▶ EXERCISE BRIEF
Every line of the data below should be printed exactly.

☆ ☆ ☆ ☆

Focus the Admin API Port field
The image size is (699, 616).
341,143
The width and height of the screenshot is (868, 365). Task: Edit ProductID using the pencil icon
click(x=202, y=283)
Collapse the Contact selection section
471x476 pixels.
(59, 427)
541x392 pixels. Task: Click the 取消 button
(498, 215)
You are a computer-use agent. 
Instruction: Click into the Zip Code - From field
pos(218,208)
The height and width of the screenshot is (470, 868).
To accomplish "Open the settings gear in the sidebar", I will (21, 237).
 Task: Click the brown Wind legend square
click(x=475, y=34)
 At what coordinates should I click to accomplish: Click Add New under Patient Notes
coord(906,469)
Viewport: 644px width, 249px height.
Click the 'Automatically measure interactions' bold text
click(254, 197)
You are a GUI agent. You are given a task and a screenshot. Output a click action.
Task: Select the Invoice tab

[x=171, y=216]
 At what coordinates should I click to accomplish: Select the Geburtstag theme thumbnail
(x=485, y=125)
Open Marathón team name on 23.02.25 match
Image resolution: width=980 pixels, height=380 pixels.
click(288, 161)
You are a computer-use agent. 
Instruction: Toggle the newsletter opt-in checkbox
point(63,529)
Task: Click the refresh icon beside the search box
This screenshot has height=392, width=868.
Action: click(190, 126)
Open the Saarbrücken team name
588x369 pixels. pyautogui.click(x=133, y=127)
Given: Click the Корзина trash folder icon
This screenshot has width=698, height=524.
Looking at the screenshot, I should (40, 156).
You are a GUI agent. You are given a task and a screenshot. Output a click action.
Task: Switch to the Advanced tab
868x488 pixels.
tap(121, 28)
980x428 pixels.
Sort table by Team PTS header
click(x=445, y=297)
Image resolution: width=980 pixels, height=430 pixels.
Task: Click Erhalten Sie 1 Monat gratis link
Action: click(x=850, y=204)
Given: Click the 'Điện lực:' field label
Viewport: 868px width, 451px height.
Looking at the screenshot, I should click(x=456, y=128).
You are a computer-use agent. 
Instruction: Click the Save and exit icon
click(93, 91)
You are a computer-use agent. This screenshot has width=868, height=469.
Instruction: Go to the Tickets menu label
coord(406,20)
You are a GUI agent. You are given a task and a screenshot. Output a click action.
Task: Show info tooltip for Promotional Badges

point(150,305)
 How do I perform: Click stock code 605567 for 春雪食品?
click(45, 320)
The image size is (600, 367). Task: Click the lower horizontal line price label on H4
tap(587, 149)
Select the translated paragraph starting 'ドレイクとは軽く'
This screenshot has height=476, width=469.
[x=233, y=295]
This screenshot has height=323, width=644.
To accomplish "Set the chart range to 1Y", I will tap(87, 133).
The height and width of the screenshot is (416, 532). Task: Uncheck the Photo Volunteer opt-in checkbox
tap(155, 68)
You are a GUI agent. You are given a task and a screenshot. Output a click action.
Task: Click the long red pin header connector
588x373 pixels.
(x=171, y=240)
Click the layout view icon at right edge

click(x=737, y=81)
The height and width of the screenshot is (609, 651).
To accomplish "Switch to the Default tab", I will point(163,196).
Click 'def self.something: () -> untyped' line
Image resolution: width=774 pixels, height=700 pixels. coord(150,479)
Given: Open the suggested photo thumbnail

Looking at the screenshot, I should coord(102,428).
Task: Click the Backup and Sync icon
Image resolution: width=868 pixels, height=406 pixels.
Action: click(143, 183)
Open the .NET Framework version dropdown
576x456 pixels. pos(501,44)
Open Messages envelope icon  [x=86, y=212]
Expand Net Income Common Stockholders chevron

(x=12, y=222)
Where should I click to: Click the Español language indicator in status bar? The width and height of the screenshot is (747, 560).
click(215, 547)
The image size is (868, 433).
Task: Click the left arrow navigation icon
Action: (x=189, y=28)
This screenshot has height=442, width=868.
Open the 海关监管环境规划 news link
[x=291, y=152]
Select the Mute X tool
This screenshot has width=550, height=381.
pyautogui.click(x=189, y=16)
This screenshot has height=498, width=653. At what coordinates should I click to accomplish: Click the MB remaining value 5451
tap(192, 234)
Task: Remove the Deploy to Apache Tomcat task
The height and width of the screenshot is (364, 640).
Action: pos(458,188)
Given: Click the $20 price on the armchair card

☆ ☆ ☆ ☆

▶ SOLUTION FOR THIS EXERCISE
Focus the Admin API Port field
The image size is (699, 616).
341,143
The width and height of the screenshot is (868, 365). Task: Edit ProductID using the pencil icon
click(x=202, y=283)
Collapse the Contact selection section
471x476 pixels.
(59, 427)
541x392 pixels. Task: Click the 取消 button
(498, 215)
You are a computer-use agent. 
Instruction: Click into the Zip Code - From field
pos(218,208)
The height and width of the screenshot is (470, 868).
To accomplish "Open the settings gear in the sidebar", I will (21, 237).
 Task: Click the brown Wind legend square
click(x=475, y=34)
 At what coordinates should I click to accomplish: Click Add New under Patient Notes
coord(906,469)
Viewport: 644px width, 249px height.
Click the 'Automatically measure interactions' bold text
click(254, 197)
You are a GUI agent. You are given a task and a screenshot. Output a click action.
Task: Select the Invoice tab

[x=171, y=216]
 At what coordinates should I click to accomplish: Select the Geburtstag theme thumbnail
(x=485, y=125)
Open Marathón team name on 23.02.25 match
Image resolution: width=980 pixels, height=380 pixels.
click(288, 161)
You are a computer-use agent. 
Instruction: Toggle the newsletter opt-in checkbox
point(63,529)
Task: Click the refresh icon beside the search box
This screenshot has height=392, width=868.
Action: click(190, 126)
Open the Saarbrücken team name
588x369 pixels. pyautogui.click(x=133, y=127)
Given: Click the Корзина trash folder icon
This screenshot has width=698, height=524.
Looking at the screenshot, I should (40, 156).
You are a GUI agent. You are given a task and a screenshot. Output a click action.
Task: Switch to the Advanced tab
868x488 pixels.
tap(121, 28)
980x428 pixels.
Sort table by Team PTS header
click(x=445, y=297)
Image resolution: width=980 pixels, height=430 pixels.
Task: Click Erhalten Sie 1 Monat gratis link
Action: click(x=850, y=204)
Given: Click the 'Điện lực:' field label
Viewport: 868px width, 451px height.
Looking at the screenshot, I should click(x=456, y=128).
You are a computer-use agent. 
Instruction: Click the Save and exit icon
click(93, 91)
You are a computer-use agent. This screenshot has width=868, height=469.
Instruction: Go to the Tickets menu label
coord(406,20)
You are a GUI agent. You are given a task and a screenshot. Output a click action.
Task: Show info tooltip for Promotional Badges

point(150,305)
 How do I perform: Click stock code 605567 for 春雪食品?
click(45, 320)
The image size is (600, 367). Task: Click the lower horizontal line price label on H4
tap(587, 149)
Select the translated paragraph starting 'ドレイクとは軽く'
This screenshot has height=476, width=469.
[x=233, y=295]
This screenshot has height=323, width=644.
To accomplish "Set the chart range to 1Y", I will tap(87, 133).
The height and width of the screenshot is (416, 532). Task: Uncheck the Photo Volunteer opt-in checkbox
tap(155, 68)
You are a GUI agent. You are given a task and a screenshot. Output a click action.
Task: Click the long red pin header connector
588x373 pixels.
(x=171, y=240)
Click the layout view icon at right edge

click(x=737, y=81)
The height and width of the screenshot is (609, 651).
To accomplish "Switch to the Default tab", I will point(163,196).
Click 'def self.something: () -> untyped' line
Image resolution: width=774 pixels, height=700 pixels. coord(150,479)
Given: Open the suggested photo thumbnail

Looking at the screenshot, I should coord(102,428).
Task: Click the Backup and Sync icon
Image resolution: width=868 pixels, height=406 pixels.
Action: click(143, 183)
Open the .NET Framework version dropdown
576x456 pixels. pos(501,44)
Open Messages envelope icon  [x=86, y=212]
Expand Net Income Common Stockholders chevron

(x=12, y=222)
Where should I click to: Click the Español language indicator in status bar? The width and height of the screenshot is (747, 560).
click(215, 547)
The image size is (868, 433).
Task: Click the left arrow navigation icon
Action: (x=189, y=28)
This screenshot has height=442, width=868.
Open the 海关监管环境规划 news link
[x=291, y=152]
Select the Mute X tool
This screenshot has width=550, height=381.
pyautogui.click(x=189, y=16)
This screenshot has height=498, width=653. At what coordinates should I click to accomplish: Click the MB remaining value 5451
tap(192, 234)
Task: Remove the Deploy to Apache Tomcat task
The height and width of the screenshot is (364, 640).
Action: pos(458,188)
Given: Click the $20 price on the armchair card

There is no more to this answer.